課題 A: 腸内細菌の本文から、「腸内細菌の種類は3つ、善玉菌」で始まり「腸が性格まで左右するって、本当?」まで続く部分を一字も変えずに書き写しなさい。
課題 B: 腸内細菌の本文の最後の一文に続けて、その先を書きなさい。

本文:

私たちの腸内には約500〜1,000種類、約100兆個の細菌が存在しています。重さにして約1〜2キログラムといわれているので、結構な量ですよね。これらの細菌がバランスを変えながら、私たちの腸の中に住んでいます。そして腸内環境を決めているのは、この細菌たちの種類と割合です。
腸内に棲んでいる細菌は、菌種ごとに塊になっており、それぞれが並んで咲くお花畑(flora)にみえることから「腸内フローラ」と呼ばれています。腸内フローラは人によってバラバラです。同じ人でも、食べるものやストレスなどさまざまな要素によって、腸内フローラのバランスは変動します。
腸内細菌の種類は3つ、善玉菌・日和見菌(ひよりみきん:健康な人には害のない菌)・悪玉菌です。そしてこれら腸内細菌の理想的な比率は、順に「2:7:1」といわれています。
善玉菌は名前の通り、いい菌です。腸の細胞を元気にして腸内環境を整え、外から入ってくる病原菌などを退治します。一方、悪玉菌は毒素を出し、腸内を病原菌が好む状態にします。そして日和見菌は、健康な状態では善玉菌の味方をし、腸内環境が悪くなると悪玉菌の助けをします。
健康な腸内では、善玉菌が優勢な状態となっています。ただし、悪玉菌も肉類などのタンパク質を分解し便として処理・排泄するという、私たちにとってなくてはならない存在なんです。ですから、3種類の菌の割合をちょうどいいバランスで保つことがポイントです。
腸が性格まで左右するって、本当?

[ピクセル座標グラウンディングデータ]
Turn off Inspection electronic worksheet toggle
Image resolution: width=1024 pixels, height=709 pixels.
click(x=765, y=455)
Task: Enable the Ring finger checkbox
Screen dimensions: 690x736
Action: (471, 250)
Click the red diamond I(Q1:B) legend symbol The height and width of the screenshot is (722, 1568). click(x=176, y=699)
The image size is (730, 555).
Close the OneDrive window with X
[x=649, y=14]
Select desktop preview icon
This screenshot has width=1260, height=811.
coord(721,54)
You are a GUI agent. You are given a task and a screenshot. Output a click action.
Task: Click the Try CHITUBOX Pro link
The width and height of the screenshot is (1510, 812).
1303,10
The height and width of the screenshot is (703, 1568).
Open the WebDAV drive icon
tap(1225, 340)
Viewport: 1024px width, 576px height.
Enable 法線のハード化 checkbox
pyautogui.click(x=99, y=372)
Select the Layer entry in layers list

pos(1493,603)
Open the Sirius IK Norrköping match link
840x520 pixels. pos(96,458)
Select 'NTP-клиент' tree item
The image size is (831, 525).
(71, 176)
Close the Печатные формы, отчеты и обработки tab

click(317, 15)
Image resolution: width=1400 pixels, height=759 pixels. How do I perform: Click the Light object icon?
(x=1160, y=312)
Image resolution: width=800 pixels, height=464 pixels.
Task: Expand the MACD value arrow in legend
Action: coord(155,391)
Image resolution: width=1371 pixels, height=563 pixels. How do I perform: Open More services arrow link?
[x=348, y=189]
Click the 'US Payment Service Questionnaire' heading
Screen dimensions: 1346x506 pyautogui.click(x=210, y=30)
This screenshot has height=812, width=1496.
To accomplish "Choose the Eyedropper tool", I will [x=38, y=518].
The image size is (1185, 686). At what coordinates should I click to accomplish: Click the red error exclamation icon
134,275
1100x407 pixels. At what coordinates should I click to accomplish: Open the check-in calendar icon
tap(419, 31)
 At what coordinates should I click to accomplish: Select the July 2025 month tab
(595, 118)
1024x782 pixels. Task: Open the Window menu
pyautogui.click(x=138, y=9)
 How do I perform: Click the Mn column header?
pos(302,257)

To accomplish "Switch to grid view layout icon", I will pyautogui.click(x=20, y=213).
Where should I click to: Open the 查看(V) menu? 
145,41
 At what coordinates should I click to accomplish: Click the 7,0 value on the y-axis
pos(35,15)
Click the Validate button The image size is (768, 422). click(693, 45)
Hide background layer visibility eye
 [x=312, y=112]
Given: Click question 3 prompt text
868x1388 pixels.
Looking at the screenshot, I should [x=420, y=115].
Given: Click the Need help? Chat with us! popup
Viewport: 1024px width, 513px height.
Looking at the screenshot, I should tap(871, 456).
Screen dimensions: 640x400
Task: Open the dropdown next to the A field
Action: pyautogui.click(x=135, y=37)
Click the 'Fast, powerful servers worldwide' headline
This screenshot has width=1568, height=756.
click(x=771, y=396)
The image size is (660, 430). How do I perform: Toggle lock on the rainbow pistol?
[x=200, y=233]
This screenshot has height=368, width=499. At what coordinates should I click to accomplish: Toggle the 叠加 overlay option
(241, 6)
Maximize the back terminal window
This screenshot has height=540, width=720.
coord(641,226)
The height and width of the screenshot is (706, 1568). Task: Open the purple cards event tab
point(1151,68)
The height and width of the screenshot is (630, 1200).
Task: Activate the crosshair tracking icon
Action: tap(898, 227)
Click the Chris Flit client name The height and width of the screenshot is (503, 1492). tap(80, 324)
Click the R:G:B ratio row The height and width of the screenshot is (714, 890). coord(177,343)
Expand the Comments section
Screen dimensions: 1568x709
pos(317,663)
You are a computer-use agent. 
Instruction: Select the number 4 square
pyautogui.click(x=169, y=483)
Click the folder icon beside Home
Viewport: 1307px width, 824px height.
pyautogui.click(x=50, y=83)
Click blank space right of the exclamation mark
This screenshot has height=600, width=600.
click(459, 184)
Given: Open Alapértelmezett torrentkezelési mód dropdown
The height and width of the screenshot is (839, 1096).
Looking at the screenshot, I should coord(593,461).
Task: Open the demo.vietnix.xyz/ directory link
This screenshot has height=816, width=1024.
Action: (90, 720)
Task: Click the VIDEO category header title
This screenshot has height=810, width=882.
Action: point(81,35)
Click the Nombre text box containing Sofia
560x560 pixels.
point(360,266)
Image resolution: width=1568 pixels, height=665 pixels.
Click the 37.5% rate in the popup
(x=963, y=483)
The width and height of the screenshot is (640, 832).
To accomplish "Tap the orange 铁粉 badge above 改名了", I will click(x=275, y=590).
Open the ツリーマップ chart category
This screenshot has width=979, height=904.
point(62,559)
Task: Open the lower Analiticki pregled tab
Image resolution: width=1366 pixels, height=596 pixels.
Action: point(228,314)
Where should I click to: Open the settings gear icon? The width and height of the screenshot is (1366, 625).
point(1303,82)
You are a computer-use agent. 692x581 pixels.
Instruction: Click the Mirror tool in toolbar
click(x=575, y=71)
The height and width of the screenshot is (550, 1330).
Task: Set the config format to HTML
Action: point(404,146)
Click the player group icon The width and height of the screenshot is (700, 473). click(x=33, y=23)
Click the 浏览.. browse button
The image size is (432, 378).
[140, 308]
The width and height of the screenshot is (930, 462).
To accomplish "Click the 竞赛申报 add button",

解答 A:
腸内細菌の種類は3つ、善玉菌・日和見菌(ひよりみきん:健康な人には害のない菌)・悪玉菌です。そしてこれら腸内細菌の理想的な比率は、順に「2:7:1」といわれています。
善玉菌は名前の通り、いい菌です。腸の細胞を元気にして腸内環境を整え、外から入ってくる病原菌などを退治します。一方、悪玉菌は毒素を出し、腸内を病原菌が好む状態にします。そして日和見菌は、健康な状態では善玉菌の味方をし、腸内環境が悪くなると悪玉菌の助けをします。
健康な腸内では、善玉菌が優勢な状態となっています。ただし、悪玉菌も肉類などのタンパク質を分解し便として処理・排泄するという、私たちにとってなくてはならない存在なんです。ですから、3種類の菌の割合をちょうどいいバランスで保つことがポイントです。
腸が性格まで左右するって、本当?

解答 B:
カナダのマクマスター大学が世界的科学誌『Nature』に載せた実験で、マウスの腸内細菌を入れ替えると性格が変わるという結果が出ました。実験では、臆病なマウスと好奇心が旺盛で活発なマウスを選び、高さ5cmの台の上に乗せ、そこから降りるまでの時間で警戒心を測りました。臆病マウスは、なかなか台から降りず5分後にやっと降りてきます。一方、活発マウスは17秒で台から降りてしまいました。
そして測定後、活発マウスの腸内フローラと臆病マウスの腸内フローラを互いに移植し合いました。3週間後、活発フローラを移植された臆病マウスは台から早く降りるようになり、逆に臆病フローラを移植された活発マウスは警戒心が強まり、台にいる時間が大きく伸びました。この実験結果から、腸内フローラが脳に由来する神経因子を変化させるという可能性が考えられるようになりました。
他にも、自閉症のマウスの腸内フローラを変えたところ症状が軽減したという研究や、うつ病患者に多く存在する腸内フローラがあるとの指摘もあります。腸内の状態が、心理状態にもかなりの影響をもたらすのではないかといわれているんです。
「腸と脳」には、深い関係がある
「腸は第二の脳」という言葉があります。セロトニンという物質、聞いたことがあるでしょうか。セロトニンは“幸せホルモン”とも呼ばれる物質で、不足するとうつなどの精神疾患にかかりやすくなるといわれています。実際、抗うつ薬はこのセロトニンに作用するものもあります。
そして実は、体内にあるセロトニンの約90%が、腸(粘膜)に存在しています。腸にいるセロトニンは、脳が腸を動かす指令を出す際に使われています。「腸脳相関」といって、腸と脳は互いに常にコミュニケーションをとって連動しているのです。
実際、緊張するとお腹が痛くなる、ストレスがかかると下痢をしがち……という人、多いのではないでしょうか。また、メンタルの状態によって腸の状態が悪くなる「過敏性腸症候群」という病気があることも、納得ですね。
腸活はいいことだらけ!4つの効果
腸の大事さがわかったところで、「腸活」にはどんな効果があるのか見ていきましょう。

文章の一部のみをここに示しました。